Figure 1 – Sex Earnings Gaps across Different Sectors of the Economy
Log of weekly earnings for women and men in different sectors, using pooled data from CSAE’s Ghana Household Urban Panel Survey (2004-2013). Earnings gaps are larger in the least formal sectors of the economy, even though this is where women work most.
In our 2016 CSAE working paper, we build a search-match model, which can help explain these trends. Our model allows workers to choose between wage-employment, where they must match and work with a firm, and self-employment, where they work for themselves. However, there are frictions associated with moving into these jobs, so individuals queue while they wait in a third unemployment sector.
Vitally, we allow for worker heterogeneity along two dimensions.
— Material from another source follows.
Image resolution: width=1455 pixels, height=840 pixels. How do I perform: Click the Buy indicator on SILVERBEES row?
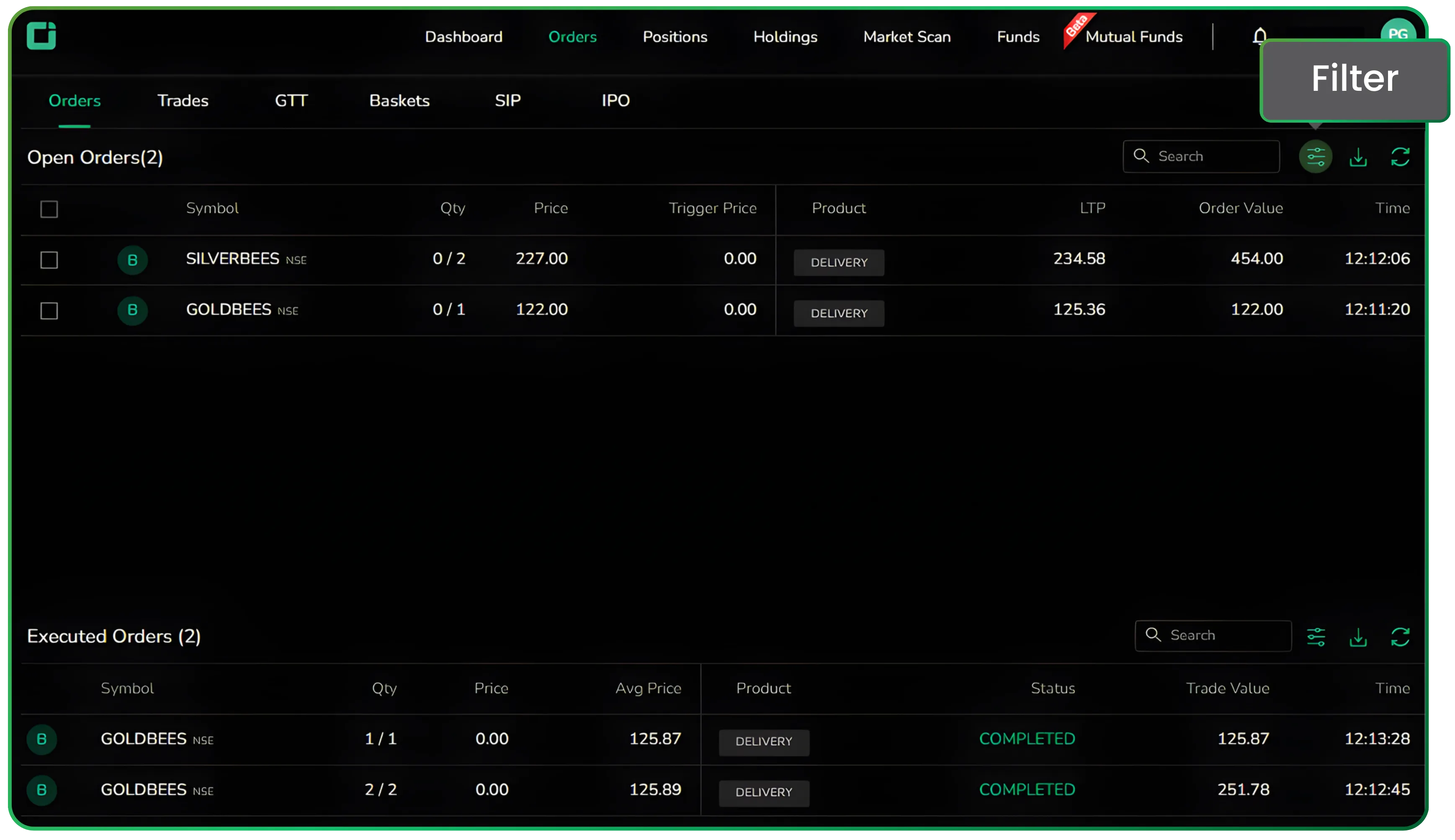click(x=132, y=259)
Workers differ in terms of their marginal product in self-employment, determining not only how well they fare as an entrepreneur, but also their bargaining position with firms, and hence their potential wage. However, the labour force is also split into women, who face discrimination, and men, who do not. We introduce discrimination in a very simple way. Although firms are homogeneous ex ante, women’s matches face some extra probability of being immediately destroyed. In effect, this is like each firm having some fixed proportion of its HR team being prejudiced. If a woman’s application ends up with a prejudiced member of the HR team, it is rejected.
Solving and simulating this model by drawing on urban Ghanaian data (collected by CSAE 2004-2013) not only recreates the empirical picture described above, but also produces one particularly striking result: adding wage-sector discrimination into the model produces earnings gaps across all sectors, even if the underlying ability distribution for women and men is identical. This is surprising, because it is not clear a priori where the extra ability ‘goes’. Even if able women are pushed away from wage-employment, surely they must go somewhere else!
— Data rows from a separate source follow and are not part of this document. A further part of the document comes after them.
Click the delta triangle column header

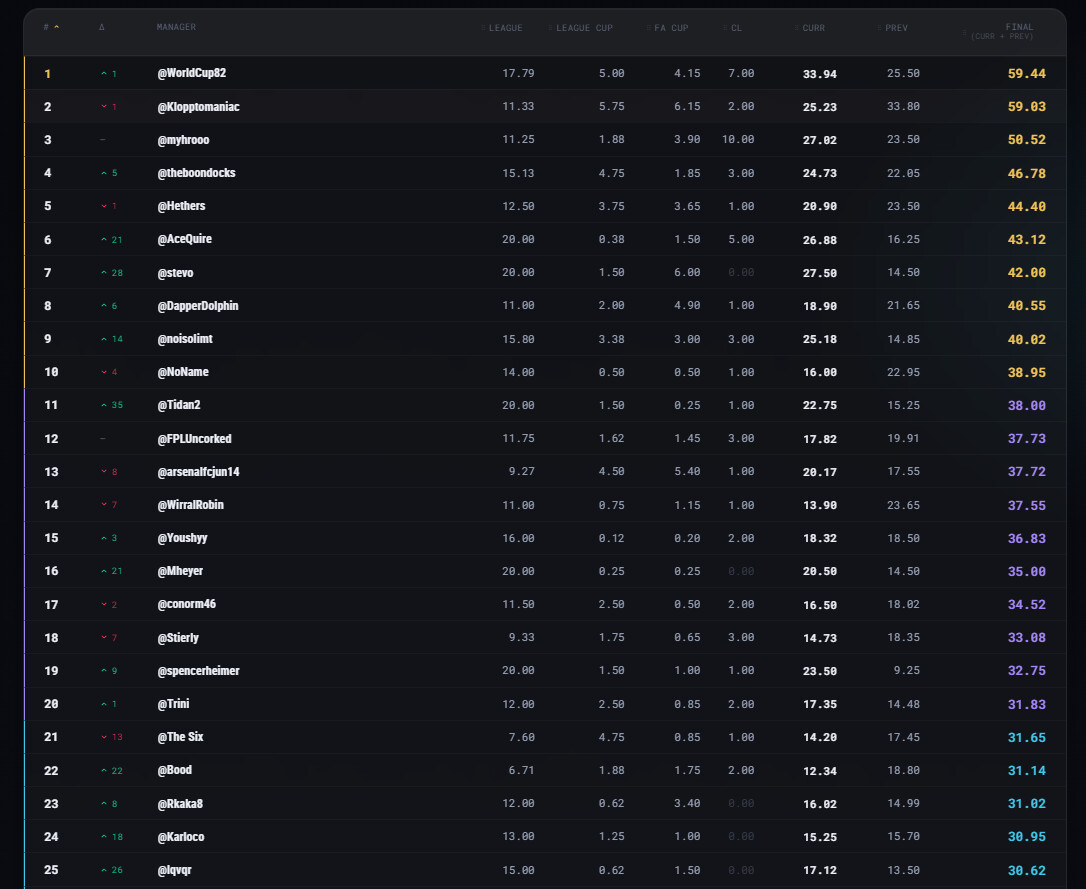[x=102, y=27]
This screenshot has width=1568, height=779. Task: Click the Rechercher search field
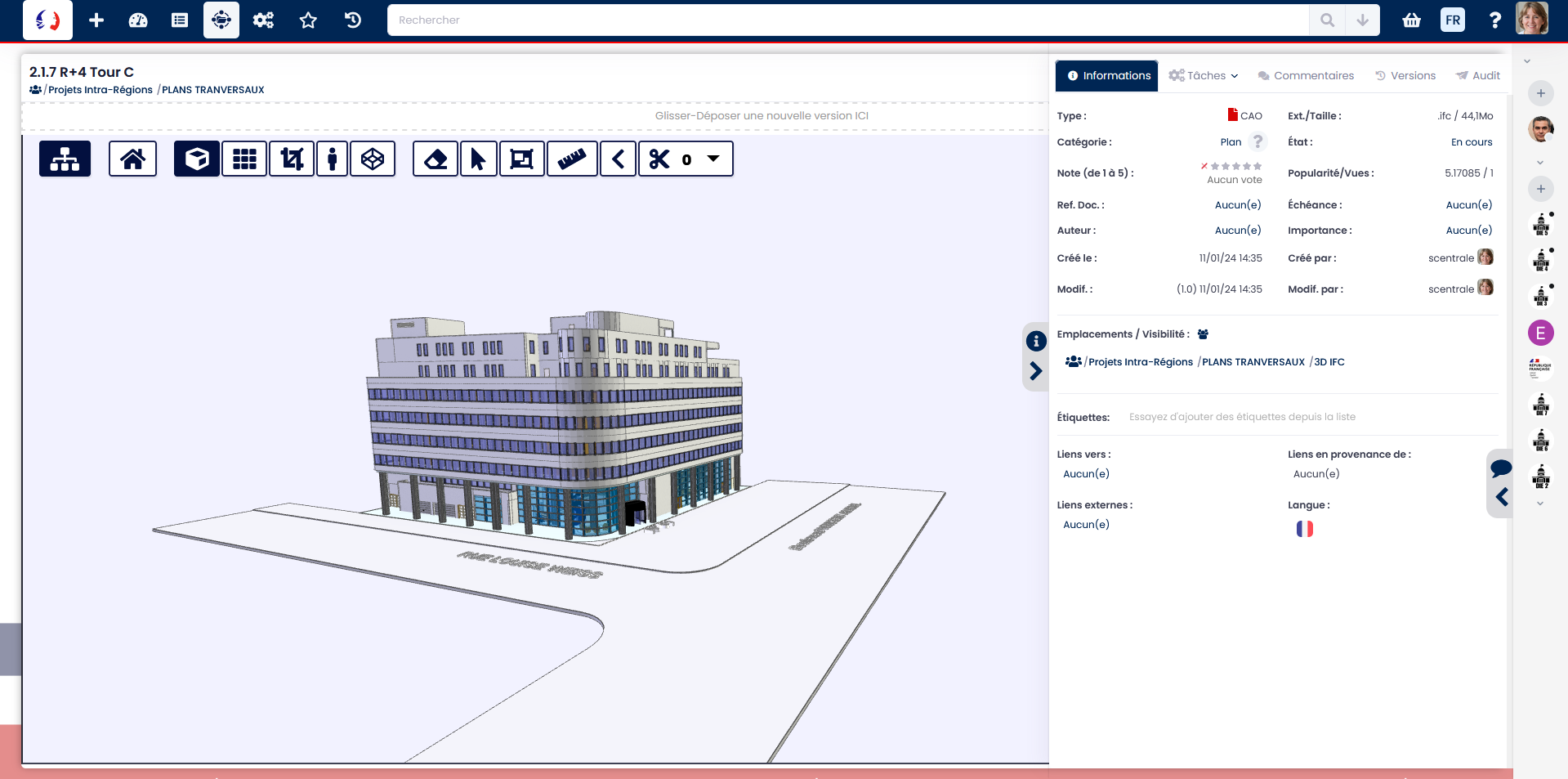847,20
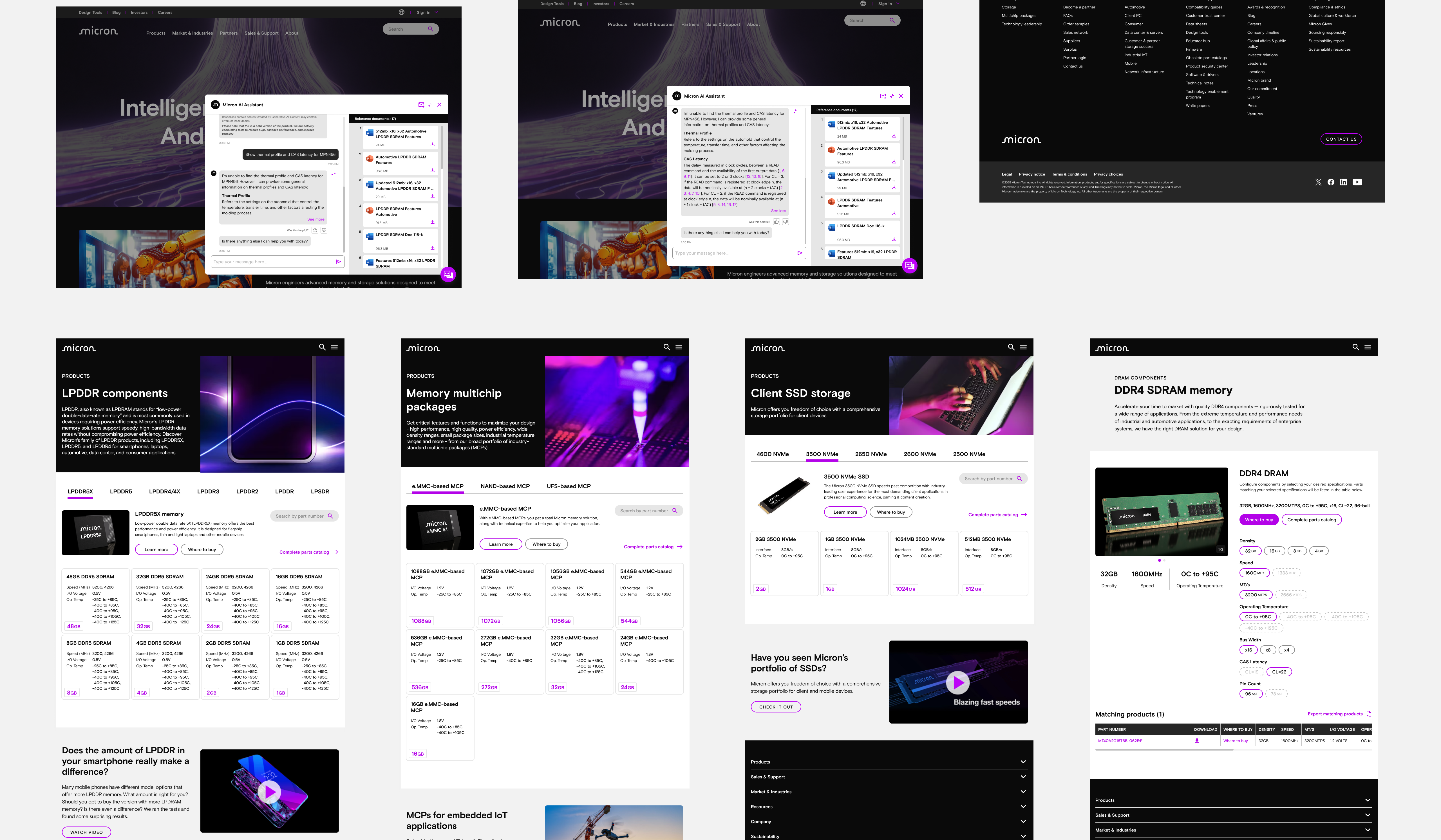Switch to the 2650 NVMe tab
Image resolution: width=1441 pixels, height=840 pixels.
click(870, 454)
To resolve this puzzle, we can think in terms of Roy’s model of occupational choice. Adding discrimination into the model pushes women even further away from the job in which they have comparative advantage. In fact, our model’s equilibrium is characterised by finding ‘cut-off’ or threshold levels of ability, above and below which workers will only accept certain jobs. The most able workers will only ever take self-employment opportunities because, relatively speaking, wage jobs are not worth their time. The inverse is true for the least able workers. Meanwhile, workers in the middle of the ability distribution will be willing to take both types of jobs – since it takes time for either type of job opportunity to come along, it does not make sense for these workers to fully specialise. It turns out that these ability cut-offs are endogenous, so adding discrimination into the model causes them to change.
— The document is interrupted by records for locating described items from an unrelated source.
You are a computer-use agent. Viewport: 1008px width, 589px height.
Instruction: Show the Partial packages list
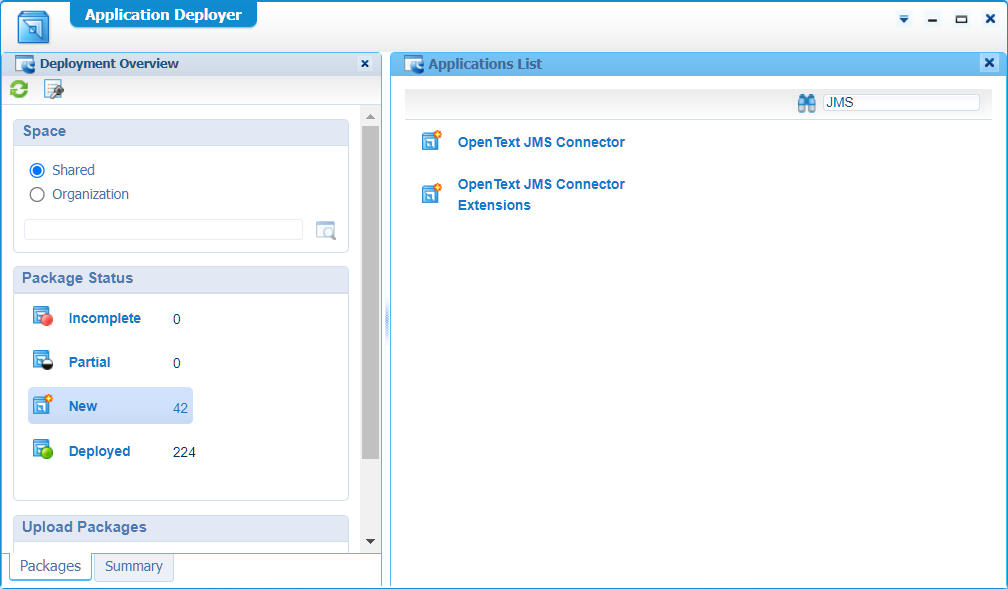(89, 362)
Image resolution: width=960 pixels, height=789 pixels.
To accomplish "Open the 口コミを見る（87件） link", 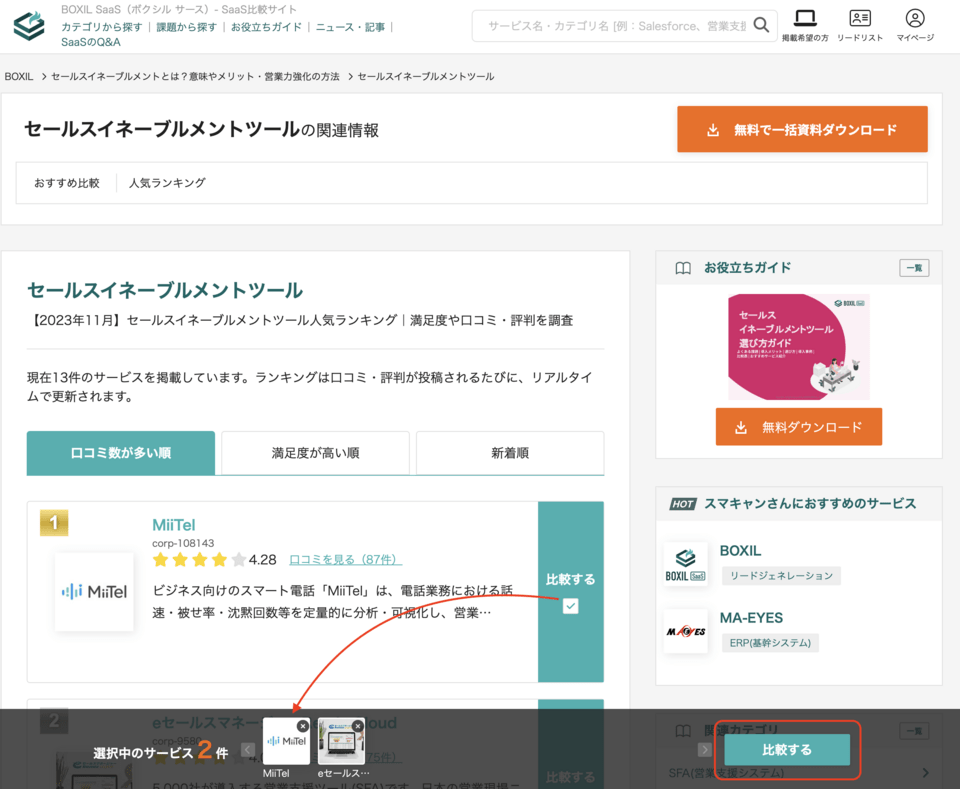I will coord(345,560).
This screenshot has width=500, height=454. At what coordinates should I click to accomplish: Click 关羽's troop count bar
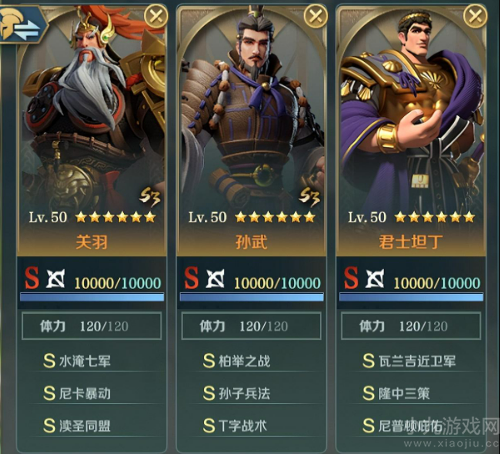click(x=92, y=297)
This has direct implications for the make-up of each sector. Firstly, unemployed women are less able, on average, than unemployed men, because it is the lower ability female workers that find it harder to get a job when firms discriminate. For exactly the same reasons, the self-employment sector becomes flooded by lower ability women – the least able have to consider self-employment, given the extra frictions associated with obtaining wage work. Finally, the average earnings of female wage employees is reduced by discrimination, because it is higher ability wage-employed women who are pushed away from the wage sector first. By adding discrimination into the model, these women are suddenly willing to take both wage- and self-employment job opportunities, even if those self-employment jobs had not been in their interest beforehand.
Why should we care about these results? Overall, they remind us that we need to think about the labour market as a whole, when trying to understand differences between women and men in self-employment. In our model, although the largest earnings gap arises amongst the self-employed, this has nothing to do with the overall ability distribution for women and men, but also nothing to do with extra frictions, such as credit constraints, within the self-employment sector. Instead, the main market failure occurs in the wage sector, where earnings gaps are far smaller. Thus, if the mechanisms in our model match reality, simply targeting training and micro-finance initiatives at the female self-employed may provide only a partial fix to earnings inequality in the informal economy.